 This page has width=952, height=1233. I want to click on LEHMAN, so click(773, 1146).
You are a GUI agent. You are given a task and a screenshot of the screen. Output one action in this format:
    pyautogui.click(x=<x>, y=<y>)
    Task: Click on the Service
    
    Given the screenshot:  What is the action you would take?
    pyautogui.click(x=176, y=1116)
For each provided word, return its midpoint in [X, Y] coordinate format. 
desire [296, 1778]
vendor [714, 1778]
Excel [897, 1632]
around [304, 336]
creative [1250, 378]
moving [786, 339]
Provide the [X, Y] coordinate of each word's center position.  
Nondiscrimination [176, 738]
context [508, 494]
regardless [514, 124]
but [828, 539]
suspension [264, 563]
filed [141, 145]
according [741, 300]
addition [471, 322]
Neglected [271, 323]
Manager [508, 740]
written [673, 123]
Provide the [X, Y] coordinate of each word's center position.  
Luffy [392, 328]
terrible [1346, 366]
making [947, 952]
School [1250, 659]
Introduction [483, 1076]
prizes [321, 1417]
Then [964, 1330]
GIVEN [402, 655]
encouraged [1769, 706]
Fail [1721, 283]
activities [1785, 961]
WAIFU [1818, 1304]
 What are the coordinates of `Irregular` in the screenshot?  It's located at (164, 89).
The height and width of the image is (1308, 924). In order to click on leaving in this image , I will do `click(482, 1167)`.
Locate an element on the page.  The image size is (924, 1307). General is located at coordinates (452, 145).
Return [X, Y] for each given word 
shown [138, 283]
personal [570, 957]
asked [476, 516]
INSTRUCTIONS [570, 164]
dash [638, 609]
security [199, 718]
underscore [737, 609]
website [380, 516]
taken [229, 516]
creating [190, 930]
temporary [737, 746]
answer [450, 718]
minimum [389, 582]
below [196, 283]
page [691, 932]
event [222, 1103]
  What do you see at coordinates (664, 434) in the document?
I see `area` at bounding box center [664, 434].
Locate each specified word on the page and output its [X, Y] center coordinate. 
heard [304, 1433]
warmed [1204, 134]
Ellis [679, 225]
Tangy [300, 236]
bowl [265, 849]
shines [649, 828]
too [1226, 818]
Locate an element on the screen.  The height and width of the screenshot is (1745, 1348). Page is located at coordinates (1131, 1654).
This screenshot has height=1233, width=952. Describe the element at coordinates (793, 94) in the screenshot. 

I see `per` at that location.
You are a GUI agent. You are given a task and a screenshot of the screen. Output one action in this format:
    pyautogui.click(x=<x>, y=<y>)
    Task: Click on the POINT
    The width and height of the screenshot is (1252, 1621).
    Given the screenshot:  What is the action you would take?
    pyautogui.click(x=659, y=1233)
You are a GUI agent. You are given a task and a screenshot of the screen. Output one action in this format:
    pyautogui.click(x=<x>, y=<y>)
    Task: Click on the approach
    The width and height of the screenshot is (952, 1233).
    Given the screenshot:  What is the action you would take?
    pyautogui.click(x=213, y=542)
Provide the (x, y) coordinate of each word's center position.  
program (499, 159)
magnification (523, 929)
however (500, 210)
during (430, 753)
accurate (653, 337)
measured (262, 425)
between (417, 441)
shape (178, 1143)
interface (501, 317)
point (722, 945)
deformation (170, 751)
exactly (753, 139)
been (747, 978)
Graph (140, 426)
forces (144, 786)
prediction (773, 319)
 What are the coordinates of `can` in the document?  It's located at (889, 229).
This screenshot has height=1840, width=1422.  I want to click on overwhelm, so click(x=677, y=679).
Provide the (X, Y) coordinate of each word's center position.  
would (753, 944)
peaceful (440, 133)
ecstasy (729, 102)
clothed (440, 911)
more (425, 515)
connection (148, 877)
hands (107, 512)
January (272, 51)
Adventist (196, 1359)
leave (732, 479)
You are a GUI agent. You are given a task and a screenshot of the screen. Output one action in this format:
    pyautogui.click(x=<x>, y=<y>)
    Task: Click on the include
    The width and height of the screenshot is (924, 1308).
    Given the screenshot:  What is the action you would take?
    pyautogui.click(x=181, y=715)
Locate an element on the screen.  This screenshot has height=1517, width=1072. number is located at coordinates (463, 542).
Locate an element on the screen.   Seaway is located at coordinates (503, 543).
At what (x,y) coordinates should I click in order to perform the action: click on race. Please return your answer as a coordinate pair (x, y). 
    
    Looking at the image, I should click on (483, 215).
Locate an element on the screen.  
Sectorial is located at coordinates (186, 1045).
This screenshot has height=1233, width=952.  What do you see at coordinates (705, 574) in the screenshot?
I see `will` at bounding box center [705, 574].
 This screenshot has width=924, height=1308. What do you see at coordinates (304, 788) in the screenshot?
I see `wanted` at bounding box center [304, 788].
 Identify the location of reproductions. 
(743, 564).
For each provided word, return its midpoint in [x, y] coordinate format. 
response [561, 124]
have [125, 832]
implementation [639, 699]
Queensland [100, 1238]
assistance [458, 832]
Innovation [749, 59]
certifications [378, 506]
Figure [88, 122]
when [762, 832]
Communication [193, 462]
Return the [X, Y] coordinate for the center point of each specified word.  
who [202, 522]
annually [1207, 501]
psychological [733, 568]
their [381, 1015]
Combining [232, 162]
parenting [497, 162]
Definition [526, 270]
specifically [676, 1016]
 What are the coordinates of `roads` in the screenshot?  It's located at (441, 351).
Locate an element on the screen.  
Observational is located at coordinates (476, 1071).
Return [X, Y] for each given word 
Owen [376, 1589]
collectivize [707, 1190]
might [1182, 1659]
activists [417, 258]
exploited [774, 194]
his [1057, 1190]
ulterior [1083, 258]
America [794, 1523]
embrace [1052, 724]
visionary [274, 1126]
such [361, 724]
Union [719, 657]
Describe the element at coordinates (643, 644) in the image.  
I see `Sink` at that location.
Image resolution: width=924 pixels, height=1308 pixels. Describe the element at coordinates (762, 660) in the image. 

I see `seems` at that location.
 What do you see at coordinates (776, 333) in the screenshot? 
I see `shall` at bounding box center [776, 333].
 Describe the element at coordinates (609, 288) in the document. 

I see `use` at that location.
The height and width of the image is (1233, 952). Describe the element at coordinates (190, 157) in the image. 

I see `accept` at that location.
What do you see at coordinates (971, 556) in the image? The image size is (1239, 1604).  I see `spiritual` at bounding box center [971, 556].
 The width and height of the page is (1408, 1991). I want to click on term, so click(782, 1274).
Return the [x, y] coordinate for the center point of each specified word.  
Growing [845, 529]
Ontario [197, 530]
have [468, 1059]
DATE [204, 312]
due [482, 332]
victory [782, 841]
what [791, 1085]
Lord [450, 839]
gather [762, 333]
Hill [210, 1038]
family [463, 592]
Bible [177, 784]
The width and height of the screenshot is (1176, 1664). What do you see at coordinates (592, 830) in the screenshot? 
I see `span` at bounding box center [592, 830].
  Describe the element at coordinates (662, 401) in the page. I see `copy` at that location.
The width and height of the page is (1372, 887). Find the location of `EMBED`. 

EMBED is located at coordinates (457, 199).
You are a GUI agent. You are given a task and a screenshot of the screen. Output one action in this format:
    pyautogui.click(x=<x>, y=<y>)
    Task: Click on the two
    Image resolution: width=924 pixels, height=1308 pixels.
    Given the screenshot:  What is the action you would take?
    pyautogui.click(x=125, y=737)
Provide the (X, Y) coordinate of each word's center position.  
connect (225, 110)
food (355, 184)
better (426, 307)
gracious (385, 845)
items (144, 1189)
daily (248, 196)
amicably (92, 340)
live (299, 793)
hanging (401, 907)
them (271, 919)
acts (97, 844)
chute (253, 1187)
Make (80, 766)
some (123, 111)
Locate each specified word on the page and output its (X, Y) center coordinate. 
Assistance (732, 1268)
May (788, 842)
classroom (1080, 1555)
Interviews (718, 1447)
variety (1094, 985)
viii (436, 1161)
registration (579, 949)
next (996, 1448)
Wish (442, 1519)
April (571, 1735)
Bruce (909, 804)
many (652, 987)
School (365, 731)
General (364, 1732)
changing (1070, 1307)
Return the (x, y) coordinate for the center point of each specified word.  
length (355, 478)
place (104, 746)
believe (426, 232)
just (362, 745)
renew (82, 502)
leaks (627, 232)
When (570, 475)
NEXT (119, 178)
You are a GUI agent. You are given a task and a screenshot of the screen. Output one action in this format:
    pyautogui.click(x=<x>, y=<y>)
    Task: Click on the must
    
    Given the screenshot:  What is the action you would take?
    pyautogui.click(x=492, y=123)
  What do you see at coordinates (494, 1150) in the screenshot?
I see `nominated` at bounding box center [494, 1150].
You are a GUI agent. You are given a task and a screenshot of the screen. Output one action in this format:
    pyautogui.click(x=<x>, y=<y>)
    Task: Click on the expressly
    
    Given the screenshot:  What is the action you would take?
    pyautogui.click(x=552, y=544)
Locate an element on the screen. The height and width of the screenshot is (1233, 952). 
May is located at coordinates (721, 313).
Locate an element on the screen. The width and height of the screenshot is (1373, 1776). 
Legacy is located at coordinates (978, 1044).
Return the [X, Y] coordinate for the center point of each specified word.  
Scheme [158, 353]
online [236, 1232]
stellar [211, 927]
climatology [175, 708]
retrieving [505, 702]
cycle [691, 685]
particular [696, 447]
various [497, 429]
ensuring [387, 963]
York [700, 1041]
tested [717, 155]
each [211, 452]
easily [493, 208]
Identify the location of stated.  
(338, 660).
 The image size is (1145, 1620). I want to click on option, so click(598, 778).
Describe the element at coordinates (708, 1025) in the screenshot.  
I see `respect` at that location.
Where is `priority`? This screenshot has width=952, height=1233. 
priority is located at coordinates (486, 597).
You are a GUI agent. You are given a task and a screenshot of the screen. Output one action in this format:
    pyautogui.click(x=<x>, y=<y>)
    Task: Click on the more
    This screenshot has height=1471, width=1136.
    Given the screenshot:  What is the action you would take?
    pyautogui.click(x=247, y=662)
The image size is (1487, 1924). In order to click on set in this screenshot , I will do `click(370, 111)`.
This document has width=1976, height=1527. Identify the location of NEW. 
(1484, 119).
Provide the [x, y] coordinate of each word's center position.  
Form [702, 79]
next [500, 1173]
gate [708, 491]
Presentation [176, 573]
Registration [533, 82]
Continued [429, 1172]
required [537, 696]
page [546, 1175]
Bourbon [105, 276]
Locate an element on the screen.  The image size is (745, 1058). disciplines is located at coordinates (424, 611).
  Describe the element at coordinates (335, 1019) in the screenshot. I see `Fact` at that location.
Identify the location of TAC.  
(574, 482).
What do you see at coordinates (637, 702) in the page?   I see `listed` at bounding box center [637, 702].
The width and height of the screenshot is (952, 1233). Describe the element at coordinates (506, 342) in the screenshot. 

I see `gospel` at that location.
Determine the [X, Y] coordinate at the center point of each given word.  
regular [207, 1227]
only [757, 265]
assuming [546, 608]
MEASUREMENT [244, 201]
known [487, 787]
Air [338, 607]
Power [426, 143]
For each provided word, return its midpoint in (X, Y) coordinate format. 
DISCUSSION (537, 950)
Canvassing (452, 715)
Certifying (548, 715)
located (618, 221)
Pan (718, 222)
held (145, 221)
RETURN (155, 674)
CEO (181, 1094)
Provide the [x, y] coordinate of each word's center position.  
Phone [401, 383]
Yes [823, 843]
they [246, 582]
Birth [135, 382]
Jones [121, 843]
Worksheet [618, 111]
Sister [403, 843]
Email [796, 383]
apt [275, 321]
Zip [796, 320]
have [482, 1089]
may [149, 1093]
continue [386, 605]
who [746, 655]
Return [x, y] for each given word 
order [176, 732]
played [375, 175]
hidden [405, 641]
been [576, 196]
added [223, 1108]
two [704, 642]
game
# # # #
Starting at the line containing "What do you see at coordinates (637, 702)" and ending at the line containing "CEO (181, 1094)", output that data as a two-column CSV headed input and output. Put each text and its answer in one row, with every field quoted and line breaks replaced by spaces.

input,output
"What do you see at coordinates (637, 702) in the page?","I see `listed` at bounding box center [637, 702]."
"The width and height of the screenshot is (952, 1233). Describe the element at coordinates (506, 342) in the screenshot.","I see `gospel` at that location."
"Determine the [X, Y] coordinate at the center point of each given word. regular","[207, 1227]"
"only","[757, 265]"
"assuming","[546, 608]"
"MEASUREMENT","[244, 201]"
"known","[487, 787]"
"Air","[338, 607]"
"Power","[426, 143]"
"For each provided word, return its midpoint in (X, Y) coordinate format. DISCUSSION","(537, 950)"
"Canvassing","(452, 715)"
"Certifying","(548, 715)"
"located","(618, 221)"
"Pan","(718, 222)"
"held","(145, 221)"
"RETURN","(155, 674)"
"CEO","(181, 1094)"